Linear-Frequency Spectrogram: This is the most basic form of a spectrogram, displaying the frequency spectrum on a linear scale. It is particularly useful for analyzing harmonic content and other detailed aspects of an audio signal.

Log-Frequency Spectrogram: Unlike the linear-frequency spectrogram, this type plots frequencies on a logarithmic scale. This is more aligned with how humans perceive sound, making it useful for music and speech analysis, where distinguishing between lower frequencies is more important.

Mel-Spectrogram: The Mel scale is another perceptually motivated approach, designed to mimic the human ear's response more closely than the linear or logarithmic frequency scales.
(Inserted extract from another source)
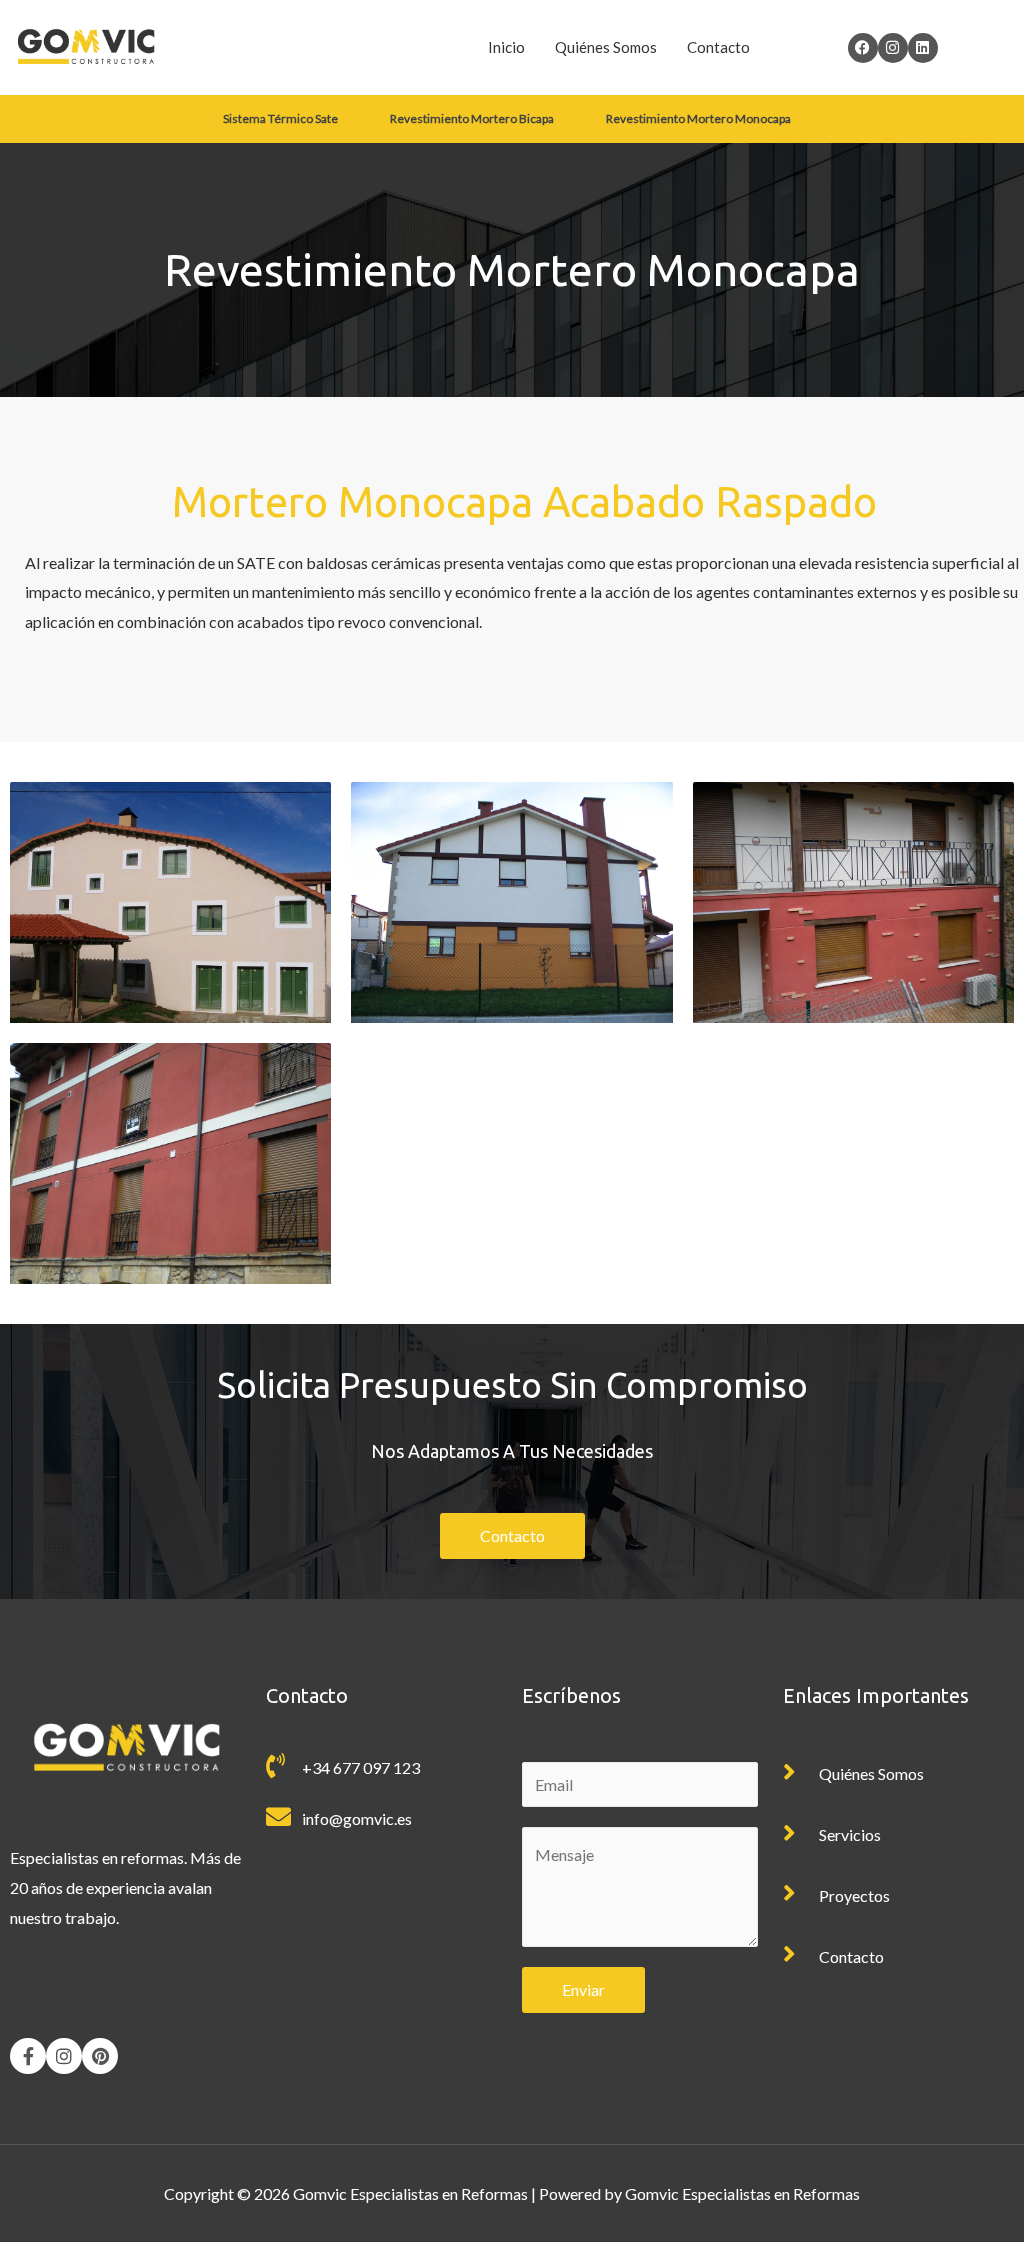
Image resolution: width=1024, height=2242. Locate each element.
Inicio (506, 47)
A Mel-spectrogram uses the Mel scale to represent frequency, offering a highly effective representation for speech and music recognition tasks.

Constant-Q Spectrogram: This spectrogram uses a logarithmic spacing of frequencies, similar to the log-frequency spectrogram, but with a constant ratio between the center frequencies of the filters used to create the spectrogram. It's particularly useful for music analysis because it aligns well with the musical scales and chords.
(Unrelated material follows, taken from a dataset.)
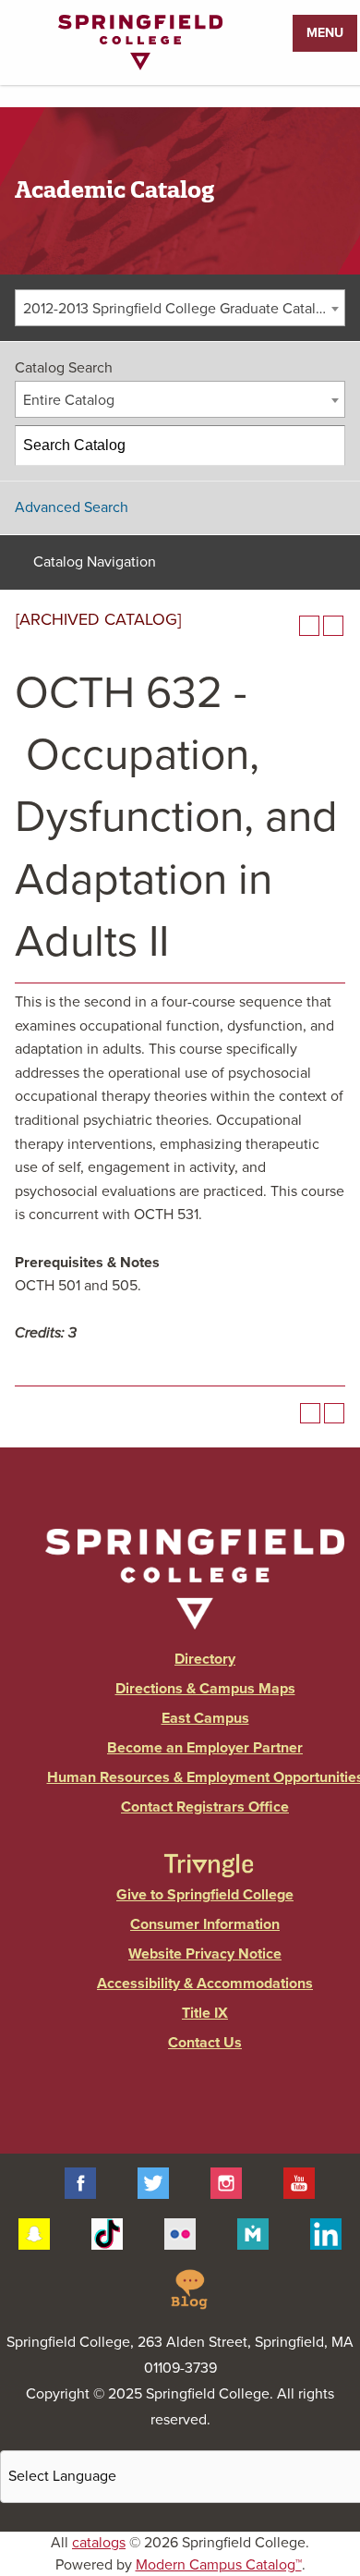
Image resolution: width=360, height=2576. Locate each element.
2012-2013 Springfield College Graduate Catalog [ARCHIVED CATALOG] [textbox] (183, 308)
Generating Spectrograms with Librosa To illustrate how to generate these spectrograms, we'll first need to install librosa and then load an audio file for analysis. Below are code snippets for each type of spectrogram mentioned:

Prerequisites

import librosa
import librosa.display
import matplotlib.pyplot as plt

# Load an audio file
audio_path = 'path/to/your/audio/file.wav'
y, sr = librosa.load(audio_path)

Linear-Frequency Spectrogram

D = librosa.amplitude_to_db(np.abs(librosa.stft(y)), ref=np.max)
plt.figure(figsize=(10, 4))
librosa.display.specshow(D, sr=sr, x_axis='time', y_axis='linear')
plt.colorbar(format='%+2.0f dB')
plt.title('Linear-frequency power spectrogram')
plt.show()

Log Frequency Spectrogram

D = librosa.amplitude_to_db(np.abs(librosa.stft(y)), ref=np.max)
plt.figure(figsize=(10, 4))
librosa.display.specshow(D, sr=sr, x_axis='time', y_axis='log')
plt.colorbar(format='%+2.0f dB')
plt.title('Log-frequency power spectrogram')
plt.show()

Mel-Spectrogram

S = librosa.feature.melspectrogram(y, sr=sr, n_mels=128)
S_DB = librosa.amplitude_to_db(S, ref=np.max)
plt.figure(figsize=(10, 4))
librosa.display.specshow(S_DB, sr=sr, x_axis='time', y_axis='mel')
plt.colorbar(format='%+2.0f dB')
plt.title('Mel-frequency spectrogram')
plt.show()

These snippets will generate spectrograms from an audio file, providing a visual representation of its frequency content over time. Experimenting with these spectrograms can offer deep insights into the characteristics of audio signals, aiding in various analysis and processing tasks.

Spectrograms are indispensable in the world of audio analysis, serving as a bridge between raw audio data and our understanding of its content. Whether it's for music analysis, speech recognition, or environmental sound classification, mastering the generation and interpretation of spectrograms is a valuable skill in digital signal processing.